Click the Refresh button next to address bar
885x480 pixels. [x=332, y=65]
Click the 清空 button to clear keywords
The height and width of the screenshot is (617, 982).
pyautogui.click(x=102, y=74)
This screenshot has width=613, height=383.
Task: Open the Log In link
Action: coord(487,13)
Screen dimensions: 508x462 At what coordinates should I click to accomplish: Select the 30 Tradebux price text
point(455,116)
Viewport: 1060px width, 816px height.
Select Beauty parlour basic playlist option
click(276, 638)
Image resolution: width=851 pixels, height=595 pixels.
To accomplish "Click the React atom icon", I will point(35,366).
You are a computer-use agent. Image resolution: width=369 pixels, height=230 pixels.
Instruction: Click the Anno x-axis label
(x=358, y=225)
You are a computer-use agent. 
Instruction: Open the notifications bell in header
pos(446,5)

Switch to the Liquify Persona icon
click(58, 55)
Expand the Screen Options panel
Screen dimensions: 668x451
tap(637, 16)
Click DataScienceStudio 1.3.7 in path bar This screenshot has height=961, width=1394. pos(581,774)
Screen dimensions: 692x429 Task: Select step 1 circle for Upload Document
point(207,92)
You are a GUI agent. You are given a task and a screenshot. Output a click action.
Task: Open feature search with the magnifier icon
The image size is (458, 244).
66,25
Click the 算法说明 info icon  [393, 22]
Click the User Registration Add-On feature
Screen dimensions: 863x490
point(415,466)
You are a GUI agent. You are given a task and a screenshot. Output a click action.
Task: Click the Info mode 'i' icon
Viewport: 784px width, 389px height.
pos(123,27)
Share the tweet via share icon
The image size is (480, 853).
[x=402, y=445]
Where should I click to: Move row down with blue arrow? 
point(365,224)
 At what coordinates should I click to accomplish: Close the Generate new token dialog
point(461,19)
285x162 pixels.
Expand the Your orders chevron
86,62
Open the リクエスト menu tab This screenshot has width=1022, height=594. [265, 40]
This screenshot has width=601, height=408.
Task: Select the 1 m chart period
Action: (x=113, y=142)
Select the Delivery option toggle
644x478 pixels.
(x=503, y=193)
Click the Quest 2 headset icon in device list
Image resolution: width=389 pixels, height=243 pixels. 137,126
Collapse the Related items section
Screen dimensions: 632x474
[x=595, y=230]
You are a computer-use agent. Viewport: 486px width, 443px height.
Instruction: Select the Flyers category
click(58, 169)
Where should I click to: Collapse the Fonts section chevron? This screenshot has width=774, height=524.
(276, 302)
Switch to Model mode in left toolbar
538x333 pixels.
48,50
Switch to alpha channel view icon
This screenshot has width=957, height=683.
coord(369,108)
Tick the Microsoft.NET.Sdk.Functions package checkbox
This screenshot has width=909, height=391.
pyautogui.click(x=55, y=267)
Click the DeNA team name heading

**Direction**
Render the part of the material above that opens with the line containing "Click the 算法说明" and closes with the line containing "click(58, 169)" as a Markdown table with the columns Row and Line. Number each line in the Row column and leave out blank lines.

**Answer for this exercise**
| Row | Line |
|---|---|
| 1 | Click the 算法说明 info icon  [393, 22] |
| 2 | Click the User Registration Add-On feature |
| 3 | Screen dimensions: 863x490 |
| 4 | point(415,466) |
| 5 | You are a GUI agent. You are given a task and a screenshot. Output a click action. |
| 6 | Task: Click the Info mode 'i' icon |
| 7 | Viewport: 784px width, 389px height. |
| 8 | pos(123,27) |
| 9 | Share the tweet via share icon |
| 10 | The image size is (480, 853). |
| 11 | [x=402, y=445] |
| 12 | Where should I click to: Move row down with blue arrow?  |
| 13 | point(365,224) |
| 14 |  At what coordinates should I click to accomplish: Close the Generate new token dialog |
| 15 | point(461,19) |
| 16 | 285x162 pixels. |
| 17 | Expand the Your orders chevron |
| 18 | 86,62 |
| 19 | Open the リクエスト menu tab This screenshot has width=1022, height=594. [265, 40] |
| 20 | This screenshot has width=601, height=408. |
| 21 | Task: Select the 1 m chart period |
| 22 | Action: (x=113, y=142) |
| 23 | Select the Delivery option toggle |
| 24 | 644x478 pixels. |
| 25 | (x=503, y=193) |
| 26 | Click the Quest 2 headset icon in device list |
| 27 | Image resolution: width=389 pixels, height=243 pixels. 137,126 |
| 28 | Collapse the Related items section |
| 29 | Screen dimensions: 632x474 |
| 30 | [x=595, y=230] |
| 31 | You are a computer-use agent. Viewport: 486px width, 443px height. |
| 32 | Instruction: Select the Flyers category |
| 33 | click(58, 169) |